Activities & Assignments

In-Class

  1. Table Design Exercise: Given a scenario (library, pizza shop, or student club), design the tables: identify fields, choose data types, select primary keys, and identify relationships.
  2. Query Challenge: Provide a populated database. Students answer 10 questions by building queries (e.g., "Which products cost more than $50?" "How many customers are from California?").
  3. Form & Report Walkthrough: Build a form and report together from the same data.

Homework / Projects

  1. Mini-Database Project: Design and build a small database for a chosen scenario (personal media collection, recipe book, fitness tracker, small business).

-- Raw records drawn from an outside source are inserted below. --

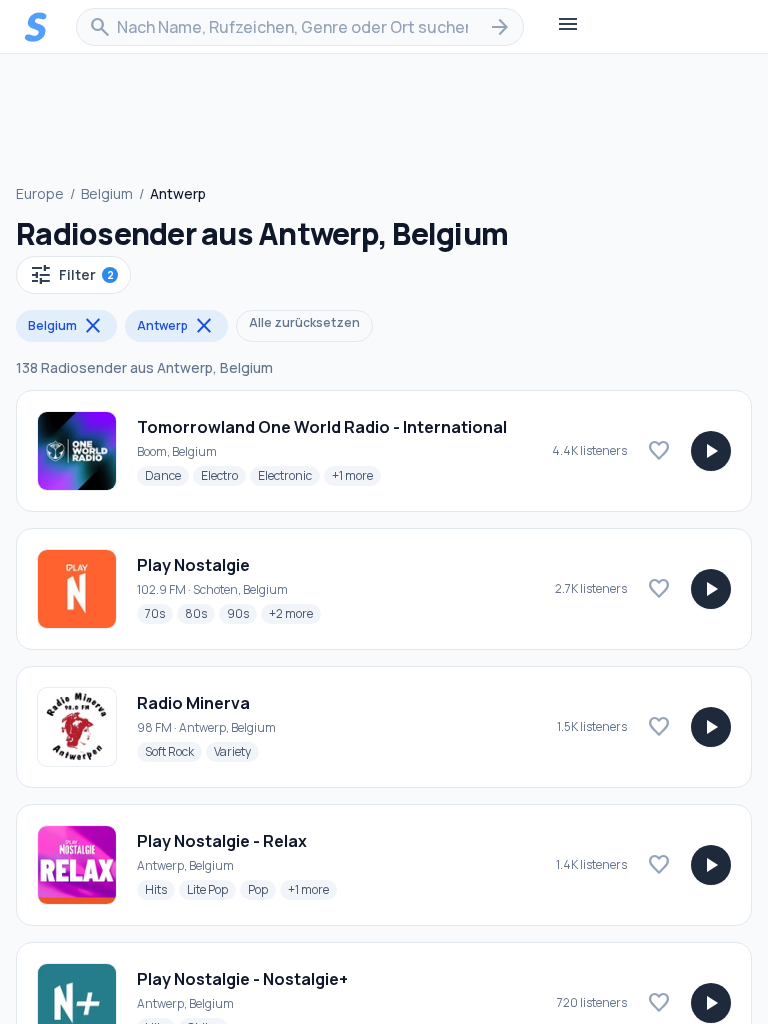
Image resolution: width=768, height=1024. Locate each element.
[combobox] (300, 27)
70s (159, 613)
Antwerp (176, 326)
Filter (71, 275)
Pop (262, 889)
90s (242, 613)
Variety (236, 751)
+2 (295, 613)
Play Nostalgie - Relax (222, 841)
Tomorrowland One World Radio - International (322, 427)
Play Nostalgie (193, 565)
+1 (356, 475)
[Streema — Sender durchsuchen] (36, 27)
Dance (167, 475)
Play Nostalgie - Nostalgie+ (242, 979)
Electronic (289, 475)
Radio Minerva (193, 703)
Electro (223, 475)
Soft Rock (173, 751)
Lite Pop (211, 889)
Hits (160, 889)
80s (200, 613)
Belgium (107, 193)
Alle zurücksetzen (304, 322)
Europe (40, 193)
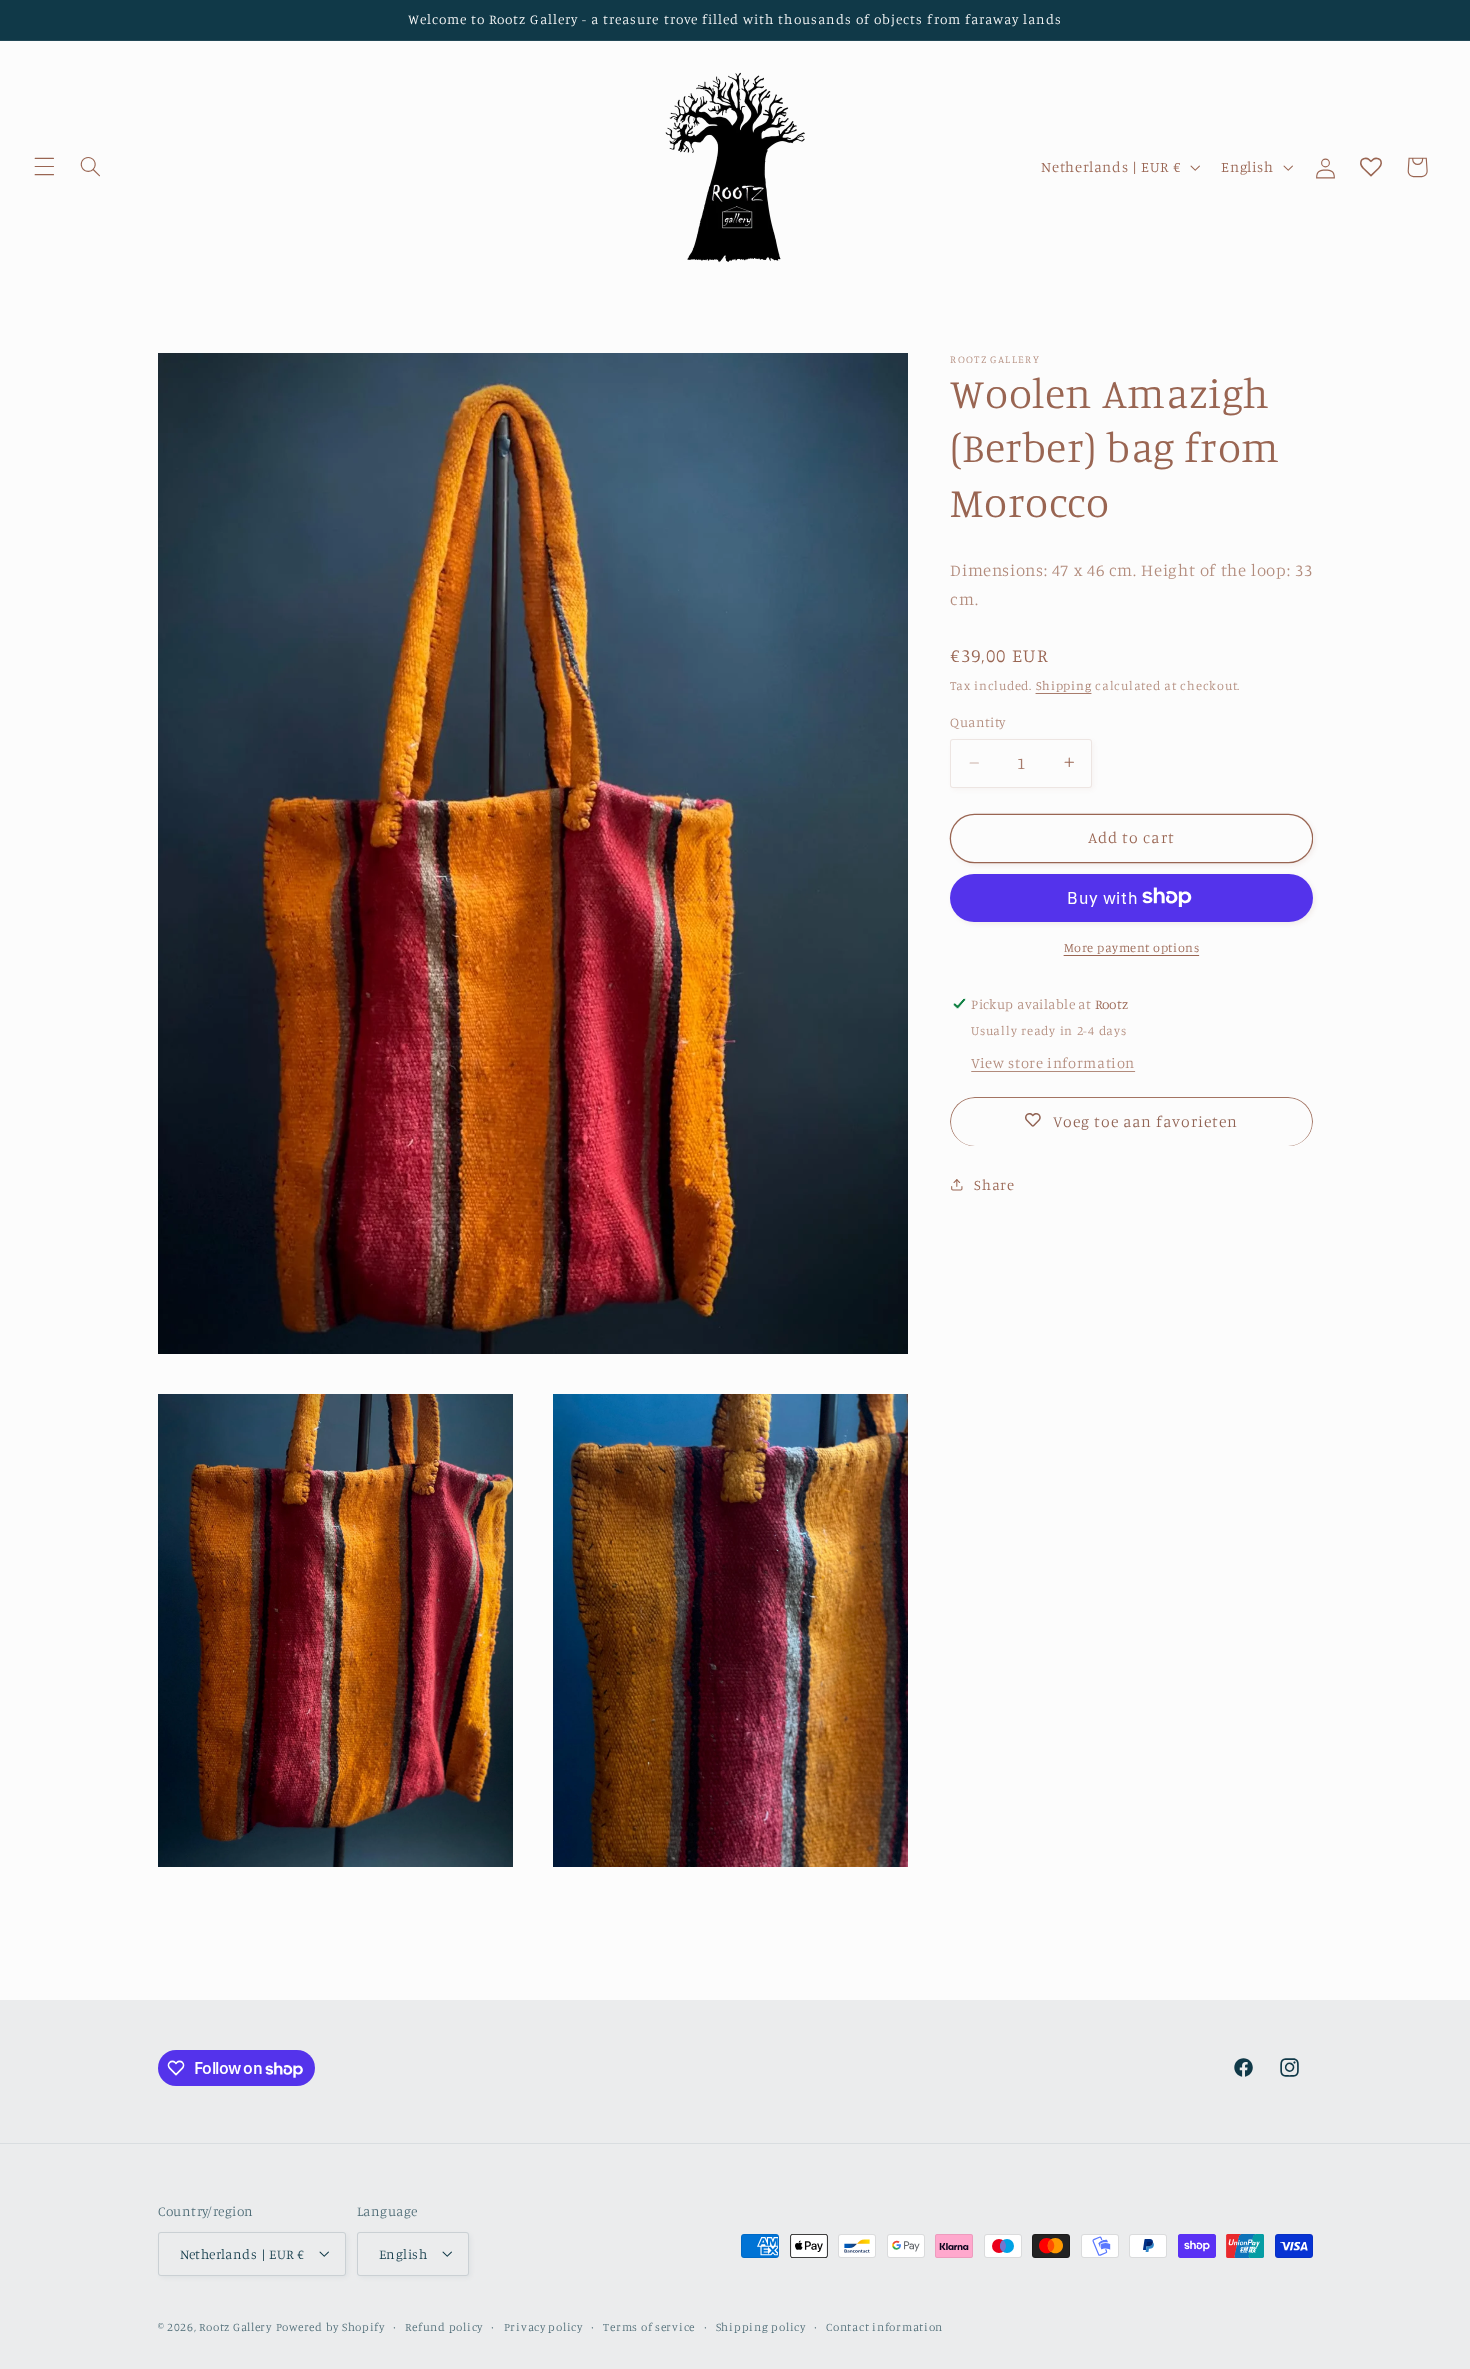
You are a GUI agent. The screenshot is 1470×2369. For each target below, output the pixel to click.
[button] (44, 167)
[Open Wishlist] (1371, 167)
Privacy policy (543, 2326)
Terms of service (649, 2326)
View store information (1053, 1061)
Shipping (1064, 684)
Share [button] (994, 1184)
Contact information (884, 2326)
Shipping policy (761, 2326)
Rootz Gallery (235, 2326)
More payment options (1132, 946)
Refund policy (444, 2326)
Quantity (977, 722)
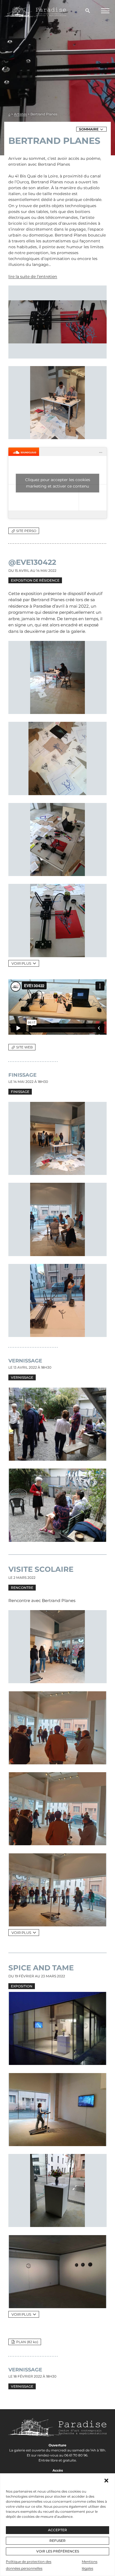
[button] (106, 2480)
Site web (24, 1047)
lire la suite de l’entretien (32, 276)
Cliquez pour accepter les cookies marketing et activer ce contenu (57, 483)
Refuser (57, 2540)
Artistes (20, 114)
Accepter (57, 2530)
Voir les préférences (57, 2551)
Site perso (26, 531)
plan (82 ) (27, 2342)
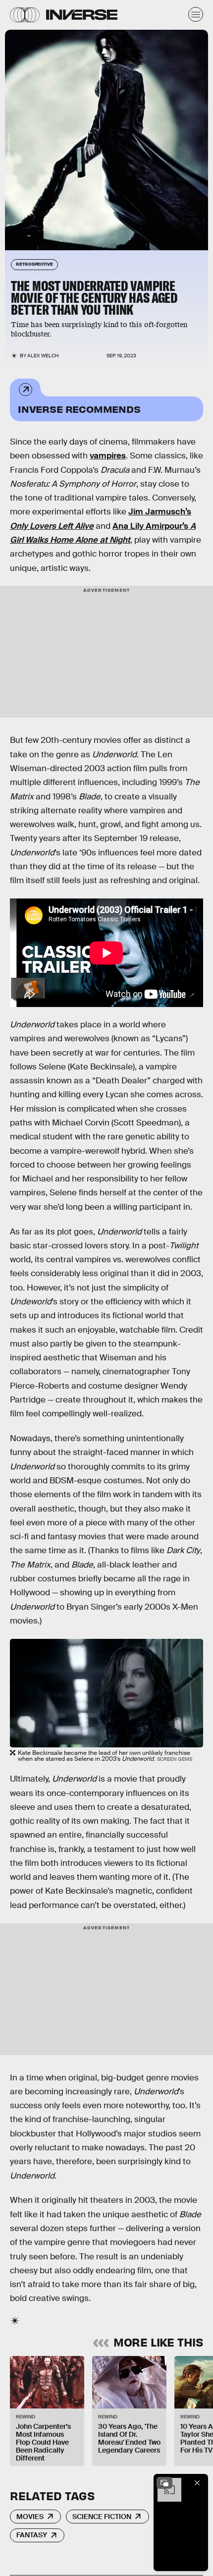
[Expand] (164, 2483)
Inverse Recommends (79, 408)
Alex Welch (43, 355)
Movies (30, 2516)
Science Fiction (101, 2516)
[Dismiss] (197, 2483)
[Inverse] (82, 14)
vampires (108, 455)
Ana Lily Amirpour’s (151, 526)
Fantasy (31, 2534)
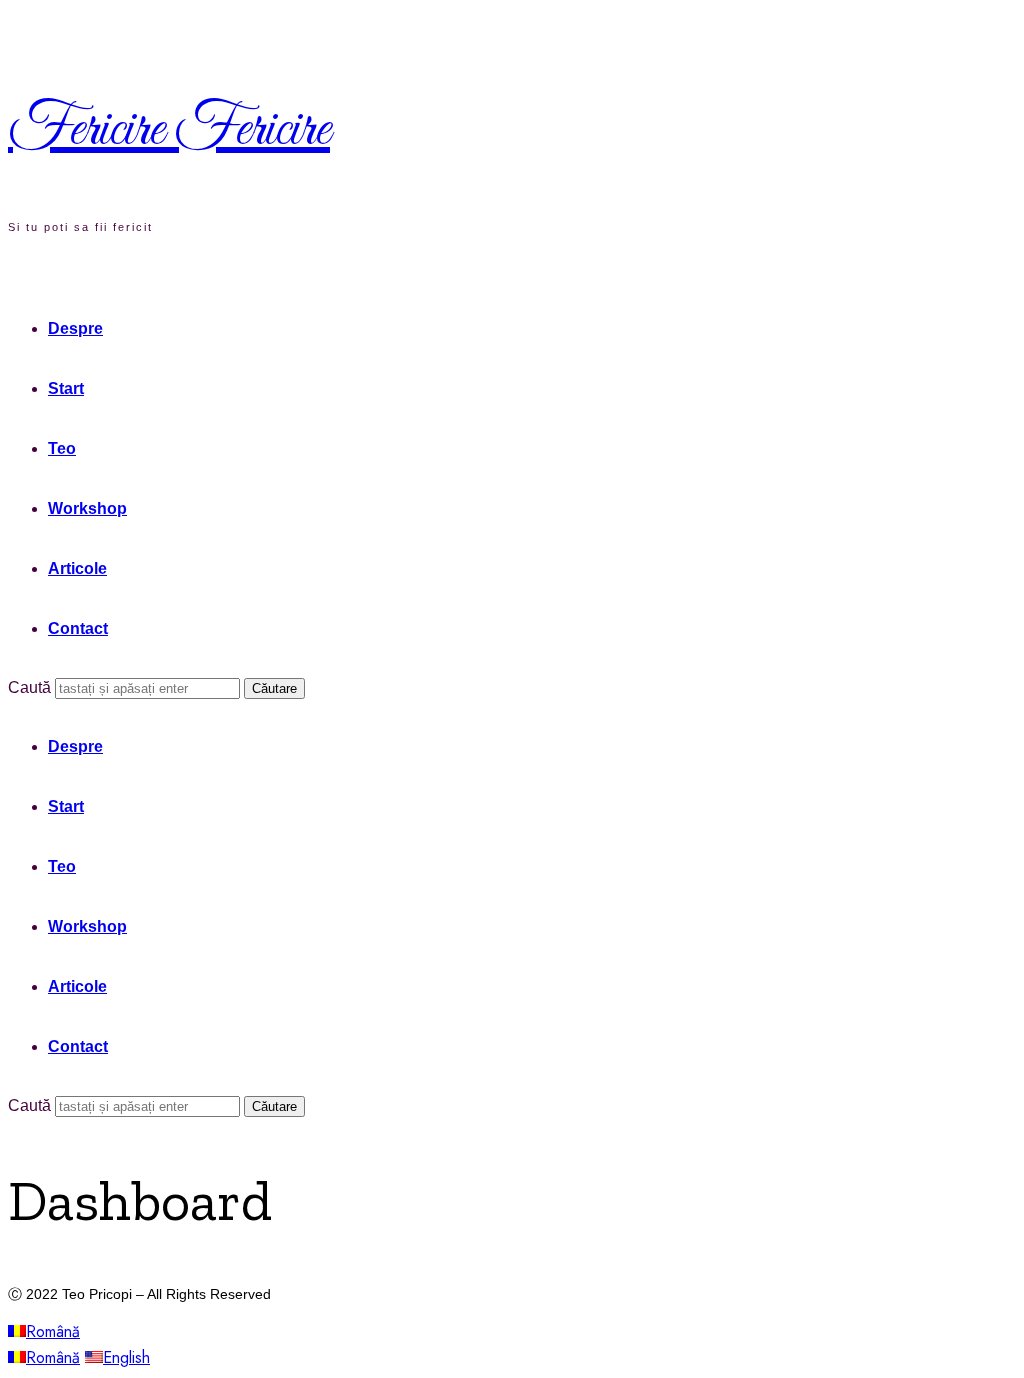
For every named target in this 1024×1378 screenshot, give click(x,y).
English (126, 1357)
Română (53, 1331)
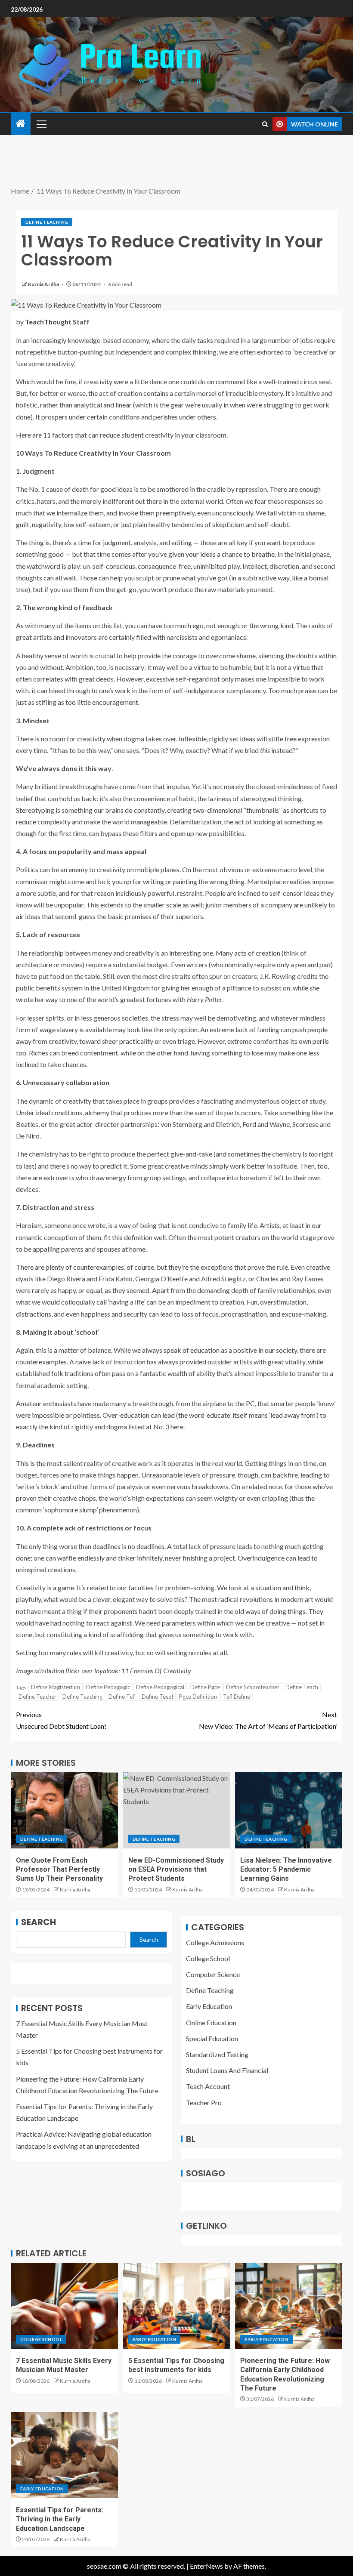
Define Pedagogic (108, 1687)
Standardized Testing (217, 2054)
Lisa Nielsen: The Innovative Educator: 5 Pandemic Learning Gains (286, 1869)
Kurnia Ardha (44, 284)
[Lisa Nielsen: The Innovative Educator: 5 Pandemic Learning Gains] (288, 1810)
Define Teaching (46, 222)
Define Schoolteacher (252, 1687)
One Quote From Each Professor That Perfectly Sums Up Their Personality (59, 1869)
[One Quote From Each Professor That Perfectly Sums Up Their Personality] (64, 1810)
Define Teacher (37, 1696)
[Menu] (41, 124)
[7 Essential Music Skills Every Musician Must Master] (64, 2306)
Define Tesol (157, 1696)
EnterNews (206, 2566)
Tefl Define (236, 1696)
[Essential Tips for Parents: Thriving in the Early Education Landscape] (64, 2455)
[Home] (20, 123)
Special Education (212, 2038)
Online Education (211, 2022)
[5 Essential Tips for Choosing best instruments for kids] (176, 2306)
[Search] (265, 124)
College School (208, 1958)
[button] (41, 124)
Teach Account (208, 2086)
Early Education (209, 2006)
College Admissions (215, 1942)
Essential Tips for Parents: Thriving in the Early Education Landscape (59, 2519)
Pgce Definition (198, 1696)
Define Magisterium (55, 1687)
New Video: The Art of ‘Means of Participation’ (268, 1720)
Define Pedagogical (160, 1687)
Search (38, 1922)
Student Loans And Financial (227, 2070)
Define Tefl (122, 1696)
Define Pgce (205, 1687)
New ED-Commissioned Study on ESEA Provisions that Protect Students (176, 1869)
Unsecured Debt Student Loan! (61, 1720)
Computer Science (213, 1974)
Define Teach (301, 1687)
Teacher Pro (204, 2102)
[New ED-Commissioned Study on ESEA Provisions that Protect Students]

Requirements:

    • At least 2 related tables
    • 10+ records per table
    • 1 form for data entry
    • 2 queries (one with criteria, one with a calculated field)
    • 1 grouped report with totals
    • Brief write-up explaining the design decisions
  2. Real-World Database Hunt (1 page): Identify 3 databases you interact with in daily life (banking, social media, school enrollment, online shopping). For each: what tables might it have? What would the primary keys be? How are they related?


Discussion Questions

  1. Your boss asks you to track inventory in a spreadsheet. At what point should you move to a database?
  2. Why do we need primary keys? What happens if two records have identical information in every field?
  3. A database stores your health records, purchase history, and location data. What are the benefits and risks?
  4. Why is it a mistake to store a phone number as a Number data type?